**Provided entries:**
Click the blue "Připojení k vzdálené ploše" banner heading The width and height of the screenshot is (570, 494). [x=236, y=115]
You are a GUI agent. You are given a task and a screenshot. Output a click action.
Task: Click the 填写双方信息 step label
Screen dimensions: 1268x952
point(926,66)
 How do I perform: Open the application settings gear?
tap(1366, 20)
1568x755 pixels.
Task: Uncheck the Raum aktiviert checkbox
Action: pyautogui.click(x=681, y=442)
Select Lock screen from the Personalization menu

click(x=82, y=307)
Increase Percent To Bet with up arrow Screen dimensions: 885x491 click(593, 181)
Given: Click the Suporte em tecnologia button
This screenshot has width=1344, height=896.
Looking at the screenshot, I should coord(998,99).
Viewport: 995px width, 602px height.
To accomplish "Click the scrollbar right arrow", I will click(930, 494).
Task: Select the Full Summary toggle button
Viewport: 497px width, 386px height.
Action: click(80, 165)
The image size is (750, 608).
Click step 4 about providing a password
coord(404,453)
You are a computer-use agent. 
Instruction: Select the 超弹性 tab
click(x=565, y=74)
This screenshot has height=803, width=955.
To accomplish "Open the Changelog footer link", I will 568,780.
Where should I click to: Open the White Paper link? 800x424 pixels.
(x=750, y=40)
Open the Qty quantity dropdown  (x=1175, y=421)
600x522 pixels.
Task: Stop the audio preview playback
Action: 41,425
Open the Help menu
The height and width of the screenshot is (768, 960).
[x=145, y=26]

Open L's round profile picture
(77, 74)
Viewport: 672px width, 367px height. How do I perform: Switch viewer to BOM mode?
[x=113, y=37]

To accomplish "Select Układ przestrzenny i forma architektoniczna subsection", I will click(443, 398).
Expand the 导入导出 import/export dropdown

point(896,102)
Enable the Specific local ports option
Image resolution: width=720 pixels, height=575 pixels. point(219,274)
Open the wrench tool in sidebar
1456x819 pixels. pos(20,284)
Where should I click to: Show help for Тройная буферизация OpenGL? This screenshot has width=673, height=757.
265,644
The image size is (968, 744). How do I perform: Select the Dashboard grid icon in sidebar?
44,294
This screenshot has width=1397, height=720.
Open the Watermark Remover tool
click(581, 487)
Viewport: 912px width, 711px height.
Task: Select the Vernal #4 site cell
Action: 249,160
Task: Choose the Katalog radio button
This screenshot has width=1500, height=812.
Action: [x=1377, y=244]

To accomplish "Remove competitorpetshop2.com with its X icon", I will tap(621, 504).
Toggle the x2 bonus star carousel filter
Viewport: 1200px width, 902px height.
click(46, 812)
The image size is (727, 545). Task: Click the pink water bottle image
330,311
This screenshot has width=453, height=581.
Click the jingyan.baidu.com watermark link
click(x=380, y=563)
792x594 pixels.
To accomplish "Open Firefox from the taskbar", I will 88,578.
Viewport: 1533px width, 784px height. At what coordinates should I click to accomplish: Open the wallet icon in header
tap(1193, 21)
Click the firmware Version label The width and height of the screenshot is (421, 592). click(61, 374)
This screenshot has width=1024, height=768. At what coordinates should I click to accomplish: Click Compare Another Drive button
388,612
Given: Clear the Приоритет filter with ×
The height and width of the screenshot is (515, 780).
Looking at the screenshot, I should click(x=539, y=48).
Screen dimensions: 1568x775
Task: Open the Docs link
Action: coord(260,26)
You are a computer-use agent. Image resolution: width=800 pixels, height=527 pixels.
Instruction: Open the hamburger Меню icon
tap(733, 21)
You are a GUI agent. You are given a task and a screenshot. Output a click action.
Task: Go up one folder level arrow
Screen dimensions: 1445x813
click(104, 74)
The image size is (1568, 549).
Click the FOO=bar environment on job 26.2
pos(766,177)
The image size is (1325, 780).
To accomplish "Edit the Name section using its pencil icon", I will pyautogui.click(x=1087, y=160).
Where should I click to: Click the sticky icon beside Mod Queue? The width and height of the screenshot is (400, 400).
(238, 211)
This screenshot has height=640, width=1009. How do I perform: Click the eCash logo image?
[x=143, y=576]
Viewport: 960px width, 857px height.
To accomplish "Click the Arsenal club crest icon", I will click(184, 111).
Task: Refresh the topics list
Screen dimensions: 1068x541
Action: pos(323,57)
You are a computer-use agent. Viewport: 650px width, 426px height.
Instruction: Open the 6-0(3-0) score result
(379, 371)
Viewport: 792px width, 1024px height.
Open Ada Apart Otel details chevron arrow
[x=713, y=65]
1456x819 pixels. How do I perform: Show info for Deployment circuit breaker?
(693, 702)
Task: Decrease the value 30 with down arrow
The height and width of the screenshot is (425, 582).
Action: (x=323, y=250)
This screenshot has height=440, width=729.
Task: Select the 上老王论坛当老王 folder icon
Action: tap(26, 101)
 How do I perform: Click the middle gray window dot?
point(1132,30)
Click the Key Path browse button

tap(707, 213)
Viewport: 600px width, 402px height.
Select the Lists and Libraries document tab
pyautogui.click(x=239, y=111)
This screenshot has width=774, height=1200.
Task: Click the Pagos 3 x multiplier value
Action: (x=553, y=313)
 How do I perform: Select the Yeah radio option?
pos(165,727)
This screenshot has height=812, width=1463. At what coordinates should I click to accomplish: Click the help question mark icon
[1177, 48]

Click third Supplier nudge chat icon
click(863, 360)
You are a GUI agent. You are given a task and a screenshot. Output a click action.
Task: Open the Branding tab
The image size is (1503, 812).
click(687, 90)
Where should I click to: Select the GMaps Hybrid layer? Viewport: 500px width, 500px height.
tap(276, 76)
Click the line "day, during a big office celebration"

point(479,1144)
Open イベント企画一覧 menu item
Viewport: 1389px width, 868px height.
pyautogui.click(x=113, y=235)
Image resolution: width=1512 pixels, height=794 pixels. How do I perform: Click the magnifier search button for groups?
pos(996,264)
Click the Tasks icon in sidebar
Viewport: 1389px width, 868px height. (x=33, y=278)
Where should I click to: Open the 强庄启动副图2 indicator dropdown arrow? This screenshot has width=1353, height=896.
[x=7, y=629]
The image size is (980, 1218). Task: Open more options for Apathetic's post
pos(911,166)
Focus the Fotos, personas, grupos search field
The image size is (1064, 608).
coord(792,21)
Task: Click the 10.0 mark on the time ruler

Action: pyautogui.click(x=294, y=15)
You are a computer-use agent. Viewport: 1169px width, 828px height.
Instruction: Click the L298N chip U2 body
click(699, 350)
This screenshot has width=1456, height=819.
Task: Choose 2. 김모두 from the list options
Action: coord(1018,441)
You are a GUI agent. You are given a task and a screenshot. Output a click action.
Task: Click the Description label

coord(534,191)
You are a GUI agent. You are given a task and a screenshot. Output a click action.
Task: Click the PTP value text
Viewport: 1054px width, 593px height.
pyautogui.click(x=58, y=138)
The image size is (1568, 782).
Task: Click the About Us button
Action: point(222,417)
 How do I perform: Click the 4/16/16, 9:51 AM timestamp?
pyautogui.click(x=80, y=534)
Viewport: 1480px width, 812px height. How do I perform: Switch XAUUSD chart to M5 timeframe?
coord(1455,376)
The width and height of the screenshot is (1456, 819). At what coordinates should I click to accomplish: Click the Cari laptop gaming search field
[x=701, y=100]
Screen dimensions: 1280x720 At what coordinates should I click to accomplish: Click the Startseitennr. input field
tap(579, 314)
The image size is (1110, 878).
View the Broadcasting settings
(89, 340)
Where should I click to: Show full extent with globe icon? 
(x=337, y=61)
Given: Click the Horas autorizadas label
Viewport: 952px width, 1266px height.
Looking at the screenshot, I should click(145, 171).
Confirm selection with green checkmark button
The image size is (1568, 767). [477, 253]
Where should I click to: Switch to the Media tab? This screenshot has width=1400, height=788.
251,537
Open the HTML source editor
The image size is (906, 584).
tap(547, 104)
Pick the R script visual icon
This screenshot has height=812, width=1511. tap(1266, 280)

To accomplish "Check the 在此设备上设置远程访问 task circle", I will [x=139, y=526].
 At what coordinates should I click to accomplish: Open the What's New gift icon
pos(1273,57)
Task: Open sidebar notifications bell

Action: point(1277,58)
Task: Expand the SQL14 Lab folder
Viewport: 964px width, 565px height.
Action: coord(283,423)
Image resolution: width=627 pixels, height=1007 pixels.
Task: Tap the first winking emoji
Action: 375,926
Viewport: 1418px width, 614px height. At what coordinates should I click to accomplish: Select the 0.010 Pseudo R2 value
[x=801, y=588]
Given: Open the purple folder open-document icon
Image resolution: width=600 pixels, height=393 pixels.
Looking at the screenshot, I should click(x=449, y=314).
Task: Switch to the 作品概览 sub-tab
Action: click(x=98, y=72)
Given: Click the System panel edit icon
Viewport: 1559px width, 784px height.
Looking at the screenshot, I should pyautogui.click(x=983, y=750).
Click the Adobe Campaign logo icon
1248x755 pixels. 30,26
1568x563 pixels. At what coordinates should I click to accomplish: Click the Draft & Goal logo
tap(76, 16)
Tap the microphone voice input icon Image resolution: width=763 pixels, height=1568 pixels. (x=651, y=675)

**Instructions for the task:** Reproduce the lines between the one holding "Task: Choose the Katalog radio button" and the one holding "Action: coord(260,26)", inclusive, with "Viewport" changed to "Display" and everything else left unchanged.

**Written answer:**
Task: Choose the Katalog radio button
This screenshot has width=1500, height=812.
Action: [x=1377, y=244]

To accomplish "Remove competitorpetshop2.com with its X icon", I will tap(621, 504).
Toggle the x2 bonus star carousel filter
Display: 1200px width, 902px height.
click(46, 812)
The image size is (727, 545). Task: Click the pink water bottle image
330,311
This screenshot has width=453, height=581.
Click the jingyan.baidu.com watermark link
click(x=380, y=563)
792x594 pixels.
To accomplish "Open Firefox from the taskbar", I will 88,578.
Display: 1533px width, 784px height. At what coordinates should I click to accomplish: Open the wallet icon in header
tap(1193, 21)
Click the firmware Version label The width and height of the screenshot is (421, 592). click(61, 374)
This screenshot has width=1024, height=768. At what coordinates should I click to accomplish: Click Compare Another Drive button
388,612
Given: Clear the Приоритет filter with ×
The height and width of the screenshot is (515, 780).
Looking at the screenshot, I should click(x=539, y=48).
Screen dimensions: 1568x775
Task: Open the Docs link
Action: coord(260,26)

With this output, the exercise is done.